WORK INSTRUCTIONS -
1. List each distinct username that appears as a poster in the forum thread on favorite cleaning tools.
2. Duplicate, word for word, the stretch of the cleaning-tool thread from "I am horrified" through "kitchen and bathrooms..".
3. Pick up the forum thread on favorite cleaning tools and continue it from the end of its final post.

SOURCE DOCUMENT -
** begin **

# what's your favorite cleaning tool?



## where I want to (Oct 28, 2008)

I love my Oxo cleaning wand. It's a scrub pad on an extendable handle. I only saw it for sale once but luckily the replaceable pads are very durable. And I bought three extras.


----------



## sapphira (Mar 24, 2003)

I am horrified ! The very thought of choosing ONE !!! Whatever would I do !! s


----------



## simi-steading (Sep 27, 2012)

Pressure washer 

I just haven't been able to talk my wife into letting me try it in the kitchen and bathrooms..


----------



## sapphira (Mar 24, 2003)

OK, now I'm cracked up ! My 99 dollar precious precious pressure washer is in the back room - before the freeze it had ice in it and refused to work. By the way - the 99 dollar one - Greenworks, 1500 psi - works wonders ! did my house and ramps. Will do back screen porch before putting on new screening. VERY good buy for me. s


----------



## sapphira (Mar 24, 2003)

Where I Want To , I will probably now look for this wand. Should be an adventure in my almost nil shopping area ! (but now gotta have one !)

** end **

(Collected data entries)
** begin **

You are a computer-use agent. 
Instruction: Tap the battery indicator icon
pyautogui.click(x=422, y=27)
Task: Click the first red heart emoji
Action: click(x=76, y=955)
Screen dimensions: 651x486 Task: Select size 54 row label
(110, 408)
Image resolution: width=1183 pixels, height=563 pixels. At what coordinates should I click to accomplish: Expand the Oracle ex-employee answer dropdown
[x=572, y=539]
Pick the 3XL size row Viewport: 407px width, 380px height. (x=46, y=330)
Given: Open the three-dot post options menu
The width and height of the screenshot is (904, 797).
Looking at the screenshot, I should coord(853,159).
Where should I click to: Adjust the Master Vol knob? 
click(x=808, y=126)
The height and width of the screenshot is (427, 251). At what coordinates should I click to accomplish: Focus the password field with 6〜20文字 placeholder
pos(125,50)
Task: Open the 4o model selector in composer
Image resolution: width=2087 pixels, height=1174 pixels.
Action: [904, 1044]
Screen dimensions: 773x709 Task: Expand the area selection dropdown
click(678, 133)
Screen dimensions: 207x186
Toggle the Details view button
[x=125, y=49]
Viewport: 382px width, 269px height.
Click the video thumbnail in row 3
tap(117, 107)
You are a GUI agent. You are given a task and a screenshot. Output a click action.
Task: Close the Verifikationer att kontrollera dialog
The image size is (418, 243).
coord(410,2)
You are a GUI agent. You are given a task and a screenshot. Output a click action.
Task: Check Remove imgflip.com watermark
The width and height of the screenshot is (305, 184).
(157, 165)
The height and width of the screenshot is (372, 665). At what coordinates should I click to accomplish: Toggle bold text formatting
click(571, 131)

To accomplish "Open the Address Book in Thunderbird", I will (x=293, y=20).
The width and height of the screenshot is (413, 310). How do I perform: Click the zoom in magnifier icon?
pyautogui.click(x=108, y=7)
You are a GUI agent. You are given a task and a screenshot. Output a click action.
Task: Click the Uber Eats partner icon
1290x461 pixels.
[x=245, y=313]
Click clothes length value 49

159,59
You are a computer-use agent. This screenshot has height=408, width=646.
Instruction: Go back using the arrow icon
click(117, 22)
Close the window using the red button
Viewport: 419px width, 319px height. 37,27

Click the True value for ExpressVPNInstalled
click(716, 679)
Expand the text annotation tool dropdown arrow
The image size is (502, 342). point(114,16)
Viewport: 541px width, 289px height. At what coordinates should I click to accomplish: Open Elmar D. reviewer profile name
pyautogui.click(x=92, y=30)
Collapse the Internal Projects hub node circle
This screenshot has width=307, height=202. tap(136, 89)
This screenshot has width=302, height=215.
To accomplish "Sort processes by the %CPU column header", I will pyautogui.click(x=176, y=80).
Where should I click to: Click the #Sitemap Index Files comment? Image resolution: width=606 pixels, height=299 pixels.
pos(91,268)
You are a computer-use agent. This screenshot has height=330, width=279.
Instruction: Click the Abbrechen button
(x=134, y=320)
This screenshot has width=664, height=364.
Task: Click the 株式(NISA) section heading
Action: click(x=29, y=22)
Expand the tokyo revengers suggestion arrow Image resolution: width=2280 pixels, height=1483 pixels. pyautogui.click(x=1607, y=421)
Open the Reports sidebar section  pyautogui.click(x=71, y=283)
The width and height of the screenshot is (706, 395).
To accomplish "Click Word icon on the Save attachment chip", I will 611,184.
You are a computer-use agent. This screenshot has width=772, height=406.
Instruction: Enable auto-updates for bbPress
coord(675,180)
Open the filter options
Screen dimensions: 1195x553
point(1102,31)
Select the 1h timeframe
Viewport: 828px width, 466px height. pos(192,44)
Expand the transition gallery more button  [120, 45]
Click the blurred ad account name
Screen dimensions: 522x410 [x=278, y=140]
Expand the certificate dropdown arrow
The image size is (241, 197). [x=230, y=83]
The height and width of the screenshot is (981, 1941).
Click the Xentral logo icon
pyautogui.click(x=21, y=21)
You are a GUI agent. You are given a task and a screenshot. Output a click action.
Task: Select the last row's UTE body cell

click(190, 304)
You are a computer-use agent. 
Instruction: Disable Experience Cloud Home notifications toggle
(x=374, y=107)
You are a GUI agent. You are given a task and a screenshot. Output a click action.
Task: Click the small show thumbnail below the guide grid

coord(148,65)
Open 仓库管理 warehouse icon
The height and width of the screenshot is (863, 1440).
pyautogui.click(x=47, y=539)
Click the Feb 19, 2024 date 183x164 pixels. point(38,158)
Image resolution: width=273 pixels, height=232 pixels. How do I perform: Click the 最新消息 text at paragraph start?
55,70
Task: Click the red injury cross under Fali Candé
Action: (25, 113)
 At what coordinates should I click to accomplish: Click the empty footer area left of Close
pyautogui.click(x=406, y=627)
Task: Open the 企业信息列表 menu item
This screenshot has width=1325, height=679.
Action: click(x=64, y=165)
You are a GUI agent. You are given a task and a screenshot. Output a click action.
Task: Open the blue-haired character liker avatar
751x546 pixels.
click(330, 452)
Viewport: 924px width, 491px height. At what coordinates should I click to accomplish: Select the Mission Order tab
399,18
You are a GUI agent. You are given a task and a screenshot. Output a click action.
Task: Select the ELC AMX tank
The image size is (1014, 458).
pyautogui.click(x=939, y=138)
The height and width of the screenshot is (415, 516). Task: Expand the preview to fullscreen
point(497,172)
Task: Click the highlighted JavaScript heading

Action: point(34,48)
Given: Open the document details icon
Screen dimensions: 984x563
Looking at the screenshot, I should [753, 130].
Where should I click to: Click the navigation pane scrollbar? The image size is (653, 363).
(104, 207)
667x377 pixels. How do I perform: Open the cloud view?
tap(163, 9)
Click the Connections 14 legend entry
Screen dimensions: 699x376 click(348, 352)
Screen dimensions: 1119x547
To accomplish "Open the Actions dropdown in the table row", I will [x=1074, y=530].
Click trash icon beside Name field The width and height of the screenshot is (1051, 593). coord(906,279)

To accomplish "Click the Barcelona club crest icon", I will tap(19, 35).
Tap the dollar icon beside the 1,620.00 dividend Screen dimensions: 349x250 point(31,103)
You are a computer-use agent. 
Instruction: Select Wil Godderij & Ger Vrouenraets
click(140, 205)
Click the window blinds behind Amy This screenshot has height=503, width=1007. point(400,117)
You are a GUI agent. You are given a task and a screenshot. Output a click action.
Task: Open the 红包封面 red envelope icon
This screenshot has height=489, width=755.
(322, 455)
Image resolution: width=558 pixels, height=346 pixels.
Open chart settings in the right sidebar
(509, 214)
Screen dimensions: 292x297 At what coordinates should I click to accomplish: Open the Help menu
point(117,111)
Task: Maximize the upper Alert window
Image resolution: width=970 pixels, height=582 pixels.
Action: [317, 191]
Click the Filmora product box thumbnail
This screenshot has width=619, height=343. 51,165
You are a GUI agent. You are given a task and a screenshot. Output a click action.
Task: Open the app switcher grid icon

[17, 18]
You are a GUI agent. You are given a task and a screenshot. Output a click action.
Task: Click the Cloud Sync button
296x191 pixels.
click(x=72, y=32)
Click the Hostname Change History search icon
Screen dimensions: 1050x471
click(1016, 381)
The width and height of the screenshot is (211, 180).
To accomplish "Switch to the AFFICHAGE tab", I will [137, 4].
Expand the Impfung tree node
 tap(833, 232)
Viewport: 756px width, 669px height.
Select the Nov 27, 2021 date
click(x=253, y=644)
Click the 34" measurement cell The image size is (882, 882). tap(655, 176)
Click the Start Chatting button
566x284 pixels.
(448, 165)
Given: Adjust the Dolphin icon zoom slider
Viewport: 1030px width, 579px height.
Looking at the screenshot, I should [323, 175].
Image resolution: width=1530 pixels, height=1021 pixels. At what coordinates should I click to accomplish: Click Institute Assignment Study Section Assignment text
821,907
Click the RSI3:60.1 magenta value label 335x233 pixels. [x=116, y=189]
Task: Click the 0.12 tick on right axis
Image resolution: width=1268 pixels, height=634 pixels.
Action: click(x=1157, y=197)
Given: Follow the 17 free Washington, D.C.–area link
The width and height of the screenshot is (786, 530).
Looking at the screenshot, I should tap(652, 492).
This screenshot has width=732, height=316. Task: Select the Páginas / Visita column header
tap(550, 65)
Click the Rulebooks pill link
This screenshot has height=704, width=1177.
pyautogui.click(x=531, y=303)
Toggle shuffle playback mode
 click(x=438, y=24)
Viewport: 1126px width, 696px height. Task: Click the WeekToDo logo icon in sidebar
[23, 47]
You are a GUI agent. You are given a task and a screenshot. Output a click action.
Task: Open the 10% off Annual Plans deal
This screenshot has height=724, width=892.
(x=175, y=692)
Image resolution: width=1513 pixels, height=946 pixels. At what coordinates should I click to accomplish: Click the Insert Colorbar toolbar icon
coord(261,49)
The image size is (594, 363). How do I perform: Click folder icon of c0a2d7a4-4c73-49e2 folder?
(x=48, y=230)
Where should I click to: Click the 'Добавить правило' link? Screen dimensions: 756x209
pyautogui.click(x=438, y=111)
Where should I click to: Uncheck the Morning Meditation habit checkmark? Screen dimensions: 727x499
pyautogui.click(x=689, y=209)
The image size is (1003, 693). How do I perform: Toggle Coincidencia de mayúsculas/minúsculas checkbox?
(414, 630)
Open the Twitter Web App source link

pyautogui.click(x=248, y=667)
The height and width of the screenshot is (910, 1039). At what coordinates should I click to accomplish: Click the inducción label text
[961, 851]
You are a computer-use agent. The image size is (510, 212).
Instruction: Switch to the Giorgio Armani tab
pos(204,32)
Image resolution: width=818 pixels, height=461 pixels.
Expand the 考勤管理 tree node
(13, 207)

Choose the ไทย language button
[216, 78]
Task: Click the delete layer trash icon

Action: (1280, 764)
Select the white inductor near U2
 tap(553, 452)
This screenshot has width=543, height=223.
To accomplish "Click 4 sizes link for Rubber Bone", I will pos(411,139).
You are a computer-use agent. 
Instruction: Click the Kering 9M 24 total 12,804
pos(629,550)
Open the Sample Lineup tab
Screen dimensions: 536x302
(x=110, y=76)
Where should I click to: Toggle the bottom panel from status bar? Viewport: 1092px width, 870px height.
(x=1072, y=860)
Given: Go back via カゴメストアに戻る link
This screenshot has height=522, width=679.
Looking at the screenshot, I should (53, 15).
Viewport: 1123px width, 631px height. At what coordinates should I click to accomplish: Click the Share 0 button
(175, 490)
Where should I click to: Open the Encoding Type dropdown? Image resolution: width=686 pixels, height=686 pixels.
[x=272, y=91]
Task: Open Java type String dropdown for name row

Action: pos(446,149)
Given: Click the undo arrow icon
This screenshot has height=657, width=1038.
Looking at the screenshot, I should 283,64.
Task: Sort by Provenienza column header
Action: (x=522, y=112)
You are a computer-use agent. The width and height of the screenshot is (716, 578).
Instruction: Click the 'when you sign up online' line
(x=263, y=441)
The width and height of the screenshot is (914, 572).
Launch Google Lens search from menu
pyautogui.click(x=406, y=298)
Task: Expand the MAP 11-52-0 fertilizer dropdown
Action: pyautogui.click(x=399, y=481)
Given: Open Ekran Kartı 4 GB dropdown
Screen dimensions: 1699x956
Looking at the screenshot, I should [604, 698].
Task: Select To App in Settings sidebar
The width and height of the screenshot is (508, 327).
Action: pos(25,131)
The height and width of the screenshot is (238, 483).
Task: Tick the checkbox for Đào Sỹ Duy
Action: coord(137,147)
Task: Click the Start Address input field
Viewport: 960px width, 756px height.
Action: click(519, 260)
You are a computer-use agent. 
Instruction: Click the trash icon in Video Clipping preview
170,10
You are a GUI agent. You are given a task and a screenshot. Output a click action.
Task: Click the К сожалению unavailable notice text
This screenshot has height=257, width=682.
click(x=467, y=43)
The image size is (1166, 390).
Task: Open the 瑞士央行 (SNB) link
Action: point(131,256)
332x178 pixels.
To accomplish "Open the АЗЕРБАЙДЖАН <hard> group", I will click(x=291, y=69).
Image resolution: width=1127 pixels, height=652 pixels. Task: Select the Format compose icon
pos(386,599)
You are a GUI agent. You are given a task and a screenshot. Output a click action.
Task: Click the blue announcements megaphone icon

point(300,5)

** end **

OUTPUTS BY TASK -
1.
where I want to
sapphira
simi-steading

2.
I am horrified ! The very thought of choosing ONE !!! Whatever would I do !! s


----------



## simi-steading (Sep 27, 2012)

Pressure washer 

I just haven't been able to talk my wife into letting me try it in the kitchen and bathrooms..

3.
----------



## snowlady (Aug 1, 2011)

My Norwex cloths and a toothbrush.


----------



## where I want to (Oct 28, 2008)

What I really want to find is a scrub brush on a long handle that I can use standing up to clean the floor of the shower stall.


----------



## simi-steading (Sep 27, 2012)

where I want to said:


> What I really want to find is a scrub brush on a long handle that I can use standing up to clean the floor of the shower stall.


Narrow head push broom... 

http://www.yoyo.com/p/melissa-doug-scootin-turtle-push-broom-312263


----------



## pax6 (Feb 7, 2013)

Children!!!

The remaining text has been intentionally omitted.